- _Task to complete_
Please print out the entries below unchanged and skip the images.

- _Data to examine_

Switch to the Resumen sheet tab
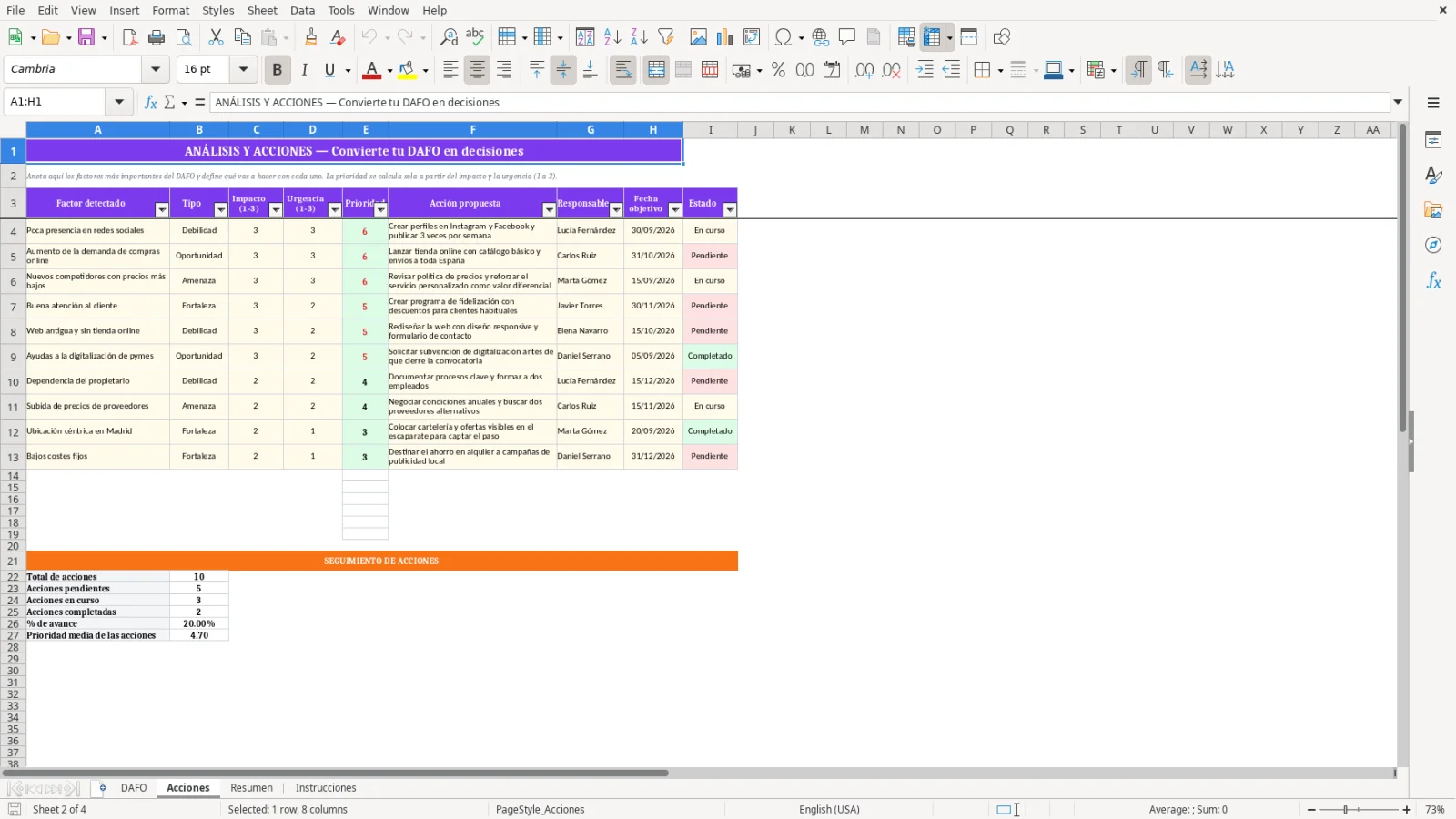 [x=251, y=788]
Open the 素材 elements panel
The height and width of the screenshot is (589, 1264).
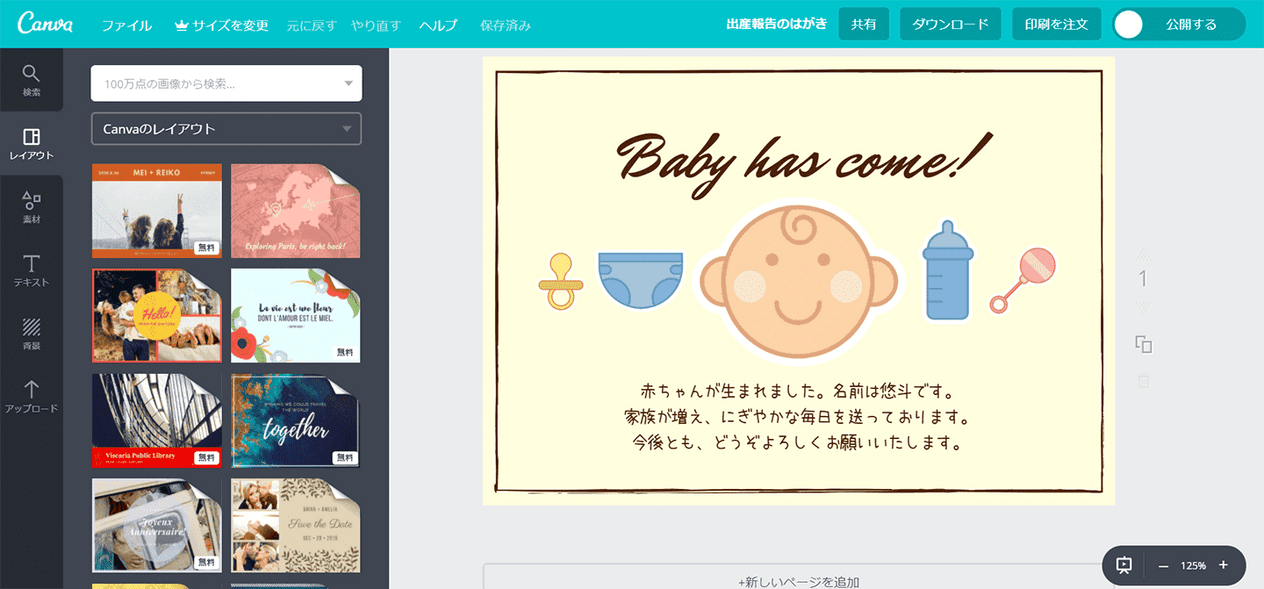[31, 207]
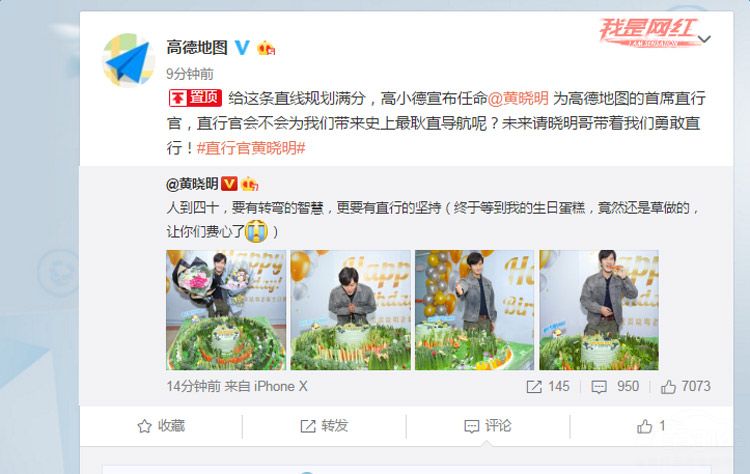
Task: Select the 评论 comment tab
Action: click(488, 426)
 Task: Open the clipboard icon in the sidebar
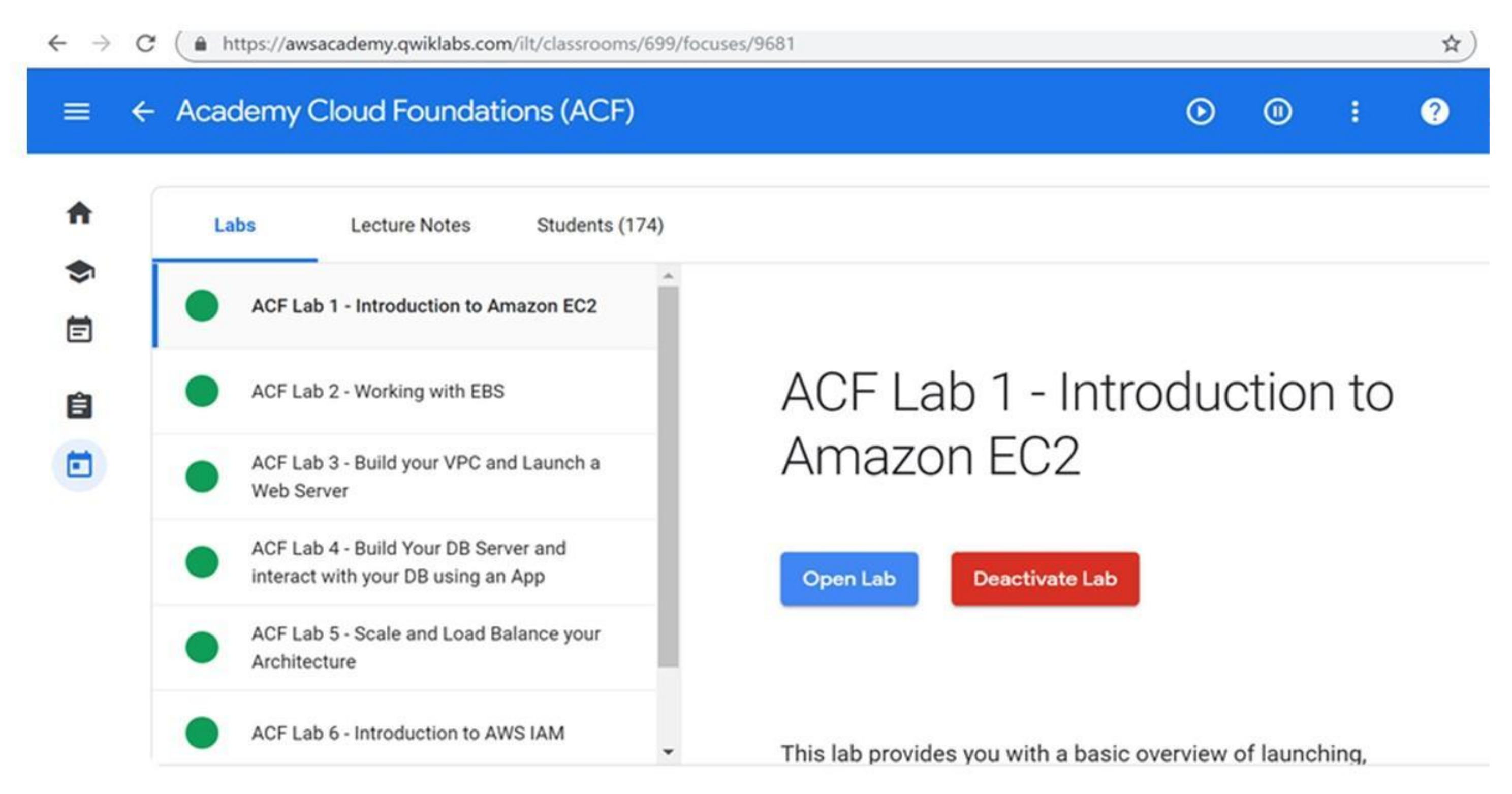tap(79, 405)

- _Result of this task_
Switch to the Resumen sheet tab
 [x=251, y=788]
Open the 素材 elements panel
The height and width of the screenshot is (589, 1264).
[31, 207]
Task: Select the 评论 comment tab
Action: click(488, 426)
 Task: Open the clipboard icon in the sidebar
tap(79, 405)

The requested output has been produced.